:: Written task ::
Using the section on multidimensional and minimal causal variables below, decide whether each statement agrees with it: 1. Each dimension can be intervened upon only individually. 2. Minimality is often tied to better identifiability properties. 3. Preferring a minimal set of factors adds to modeling overhead. For each, answer yes or no and quote the deciding words.

:: Supplied text ::
3.3 Multidimensional causal variables and minimal causal variables

In many real-world scenarios, each $z_t$ is not a single scalar variable but a collection of factors—like $z_t^1, z_t^2, \ldots, z_t^k$ —each controlling a different aspect of the observed phenomenon. For instance in a 3D scene: $z_t^1$ might govern the horizontal position of an object, $z_t^2$ might govern its color, $z_t^3$ might control the background hue, and so on. Each dimension can be intervened upon, either individually or collectively.

A topic of intense inquiry is identifying minimal causal variables—the smallest set of variables that suffice to describe the system's causal dynamics. This is concerned with parsimony: we prefer a minimal set of factors, as that fosters better interpretability and reduces superfluous modeling overhead. Moreover, minimality is often tied to better identifiability properties. If the model lumps multiple distinct factors into a single dimension, it can obscure which interventions specifically affected the observed changes.

:: Dataset extract ::

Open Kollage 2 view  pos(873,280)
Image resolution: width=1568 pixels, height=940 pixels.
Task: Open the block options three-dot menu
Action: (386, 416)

:: Exercise answer ::
1. No: "Each dimension can be intervened upon, either individually or collectively."
2. Yes: "Moreover, minimality is often tied to better identifiability properties."
3. No: "we prefer a minimal set of factors, as that fosters better interpretability and reduces superfluous modeling overhead"